Nous comprenons assez vite qu’André a commis un acte criminel grâce à des fragments laconiques et aux notes prises par le médecin qui l’observe et tente de déterminer sa pathologie.
La lecture du début du roman exige un effort des lecteurs tant il est difficile d’entendre le mode de fonctionnement singulier du protagoniste. Fatigué par sa manière d’être au monde, il préfère vivre ses absences car lorsqu’il les traverse, il n’a plus peur, plus mal, il ne sent plus rien, au contraire des moments où il se sait vivant. Au fur et à mesure que nous avançons dans le récit, nous sommes amenés à approcher de plus en plus près la détresse de cet homme qui a l’impression de vivre une succession d’instants incompréhensibles, persuadé que la réalité n’est pas ce qu’elle paraît être, doutant même de sa propre existence.
Dans Irréversible, Liliane Schraûwen nous donne à lire une histoire qui crée un sentiment de trouble légèrement oppressant chez le lecteur. À travers des fragments qui confèrent un point de vue différent sur les faits et les pensées du héros, l’autrice nous fait appréhender la grande souffrance d’un moi fragmenté, afin de nous faire comprendre l’incompréhensible, d’humaniser un acte inhumain en apparence.
Je me retrouvais près d’elle, au creux de cette vie qui était la nôtre, au centre de cette maison, de cette chambre, couché souvent dans ce lit qui au début m’avait effrayé, de cela aussi je me souviens. Jusqu’au moment où c’est une autre qui s’y est trouvée avec moi. Quelqu’un qui lui ressemblait, même visage, même chevelure, même parfum. Mais il y avait quelque chose de différent dans son regard, dans sa voix, dans ses gestes. Elle me repoussait comme on fait d’un étranger, d’un inconnu. Moi, j’ai cru que c’était l’un de ces jeux qu’elle pratiquait, un jeu compliqué aux règles incertaines, quand on dit non pour signifier oui, quand on fait semblant mais qu’il faut comprendre autre chose que ce qui paraît.

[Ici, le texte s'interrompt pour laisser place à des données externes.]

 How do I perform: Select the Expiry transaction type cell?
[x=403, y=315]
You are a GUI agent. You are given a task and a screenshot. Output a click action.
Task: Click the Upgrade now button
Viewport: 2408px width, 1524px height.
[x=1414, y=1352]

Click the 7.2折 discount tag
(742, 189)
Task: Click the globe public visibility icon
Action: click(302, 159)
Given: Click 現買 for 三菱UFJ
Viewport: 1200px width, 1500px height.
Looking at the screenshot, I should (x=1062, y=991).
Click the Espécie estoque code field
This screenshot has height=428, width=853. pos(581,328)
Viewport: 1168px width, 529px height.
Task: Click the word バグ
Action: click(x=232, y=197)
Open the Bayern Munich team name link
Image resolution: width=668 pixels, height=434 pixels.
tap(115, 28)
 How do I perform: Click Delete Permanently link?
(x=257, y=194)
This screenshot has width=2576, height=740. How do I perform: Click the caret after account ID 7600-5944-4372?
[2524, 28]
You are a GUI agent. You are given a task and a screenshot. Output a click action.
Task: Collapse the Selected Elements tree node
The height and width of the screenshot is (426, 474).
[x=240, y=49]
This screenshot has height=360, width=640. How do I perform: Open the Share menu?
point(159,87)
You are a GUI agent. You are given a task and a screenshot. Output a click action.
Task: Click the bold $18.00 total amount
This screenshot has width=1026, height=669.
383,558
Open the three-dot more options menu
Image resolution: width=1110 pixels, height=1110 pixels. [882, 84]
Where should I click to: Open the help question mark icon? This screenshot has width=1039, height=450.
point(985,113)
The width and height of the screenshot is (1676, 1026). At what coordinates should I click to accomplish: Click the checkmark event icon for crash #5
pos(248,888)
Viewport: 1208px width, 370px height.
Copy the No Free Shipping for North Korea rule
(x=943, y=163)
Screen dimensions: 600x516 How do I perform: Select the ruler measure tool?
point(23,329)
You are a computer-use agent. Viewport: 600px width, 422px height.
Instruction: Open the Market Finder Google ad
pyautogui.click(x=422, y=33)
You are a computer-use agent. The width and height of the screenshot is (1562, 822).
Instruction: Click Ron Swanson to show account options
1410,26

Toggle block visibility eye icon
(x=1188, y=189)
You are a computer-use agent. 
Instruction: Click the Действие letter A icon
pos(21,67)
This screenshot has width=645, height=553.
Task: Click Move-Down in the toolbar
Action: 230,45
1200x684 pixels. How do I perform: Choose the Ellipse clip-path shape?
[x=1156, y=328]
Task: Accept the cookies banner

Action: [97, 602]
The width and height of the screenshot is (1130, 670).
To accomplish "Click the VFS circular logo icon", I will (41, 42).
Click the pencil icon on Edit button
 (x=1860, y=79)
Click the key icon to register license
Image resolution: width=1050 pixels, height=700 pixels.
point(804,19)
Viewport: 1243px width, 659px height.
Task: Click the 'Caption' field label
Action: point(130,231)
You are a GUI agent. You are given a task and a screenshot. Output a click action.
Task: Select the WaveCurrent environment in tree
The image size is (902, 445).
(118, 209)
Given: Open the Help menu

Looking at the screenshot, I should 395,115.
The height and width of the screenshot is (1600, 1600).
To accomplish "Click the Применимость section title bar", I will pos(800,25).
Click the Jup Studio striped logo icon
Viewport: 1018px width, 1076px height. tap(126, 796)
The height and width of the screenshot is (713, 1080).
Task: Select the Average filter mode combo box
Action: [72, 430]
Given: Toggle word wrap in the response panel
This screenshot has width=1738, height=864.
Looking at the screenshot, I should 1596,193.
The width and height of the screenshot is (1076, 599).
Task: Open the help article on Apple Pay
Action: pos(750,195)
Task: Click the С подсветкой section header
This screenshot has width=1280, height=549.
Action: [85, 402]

Avec un style travaillé où elle perturbe habilement les codes narratologiques habituels, Liliane Schraûwen fait vivre à son lecteur un sentiment d’étrangeté similaire à celui d’André à travers un narrateur qui s’exprime tantôt à la première personne, tantôt à la troisième, représentant souvent André, parfois sa victime. Un travail littéraire intéressant dont la fin ouvre à plusieurs interprétations possibles.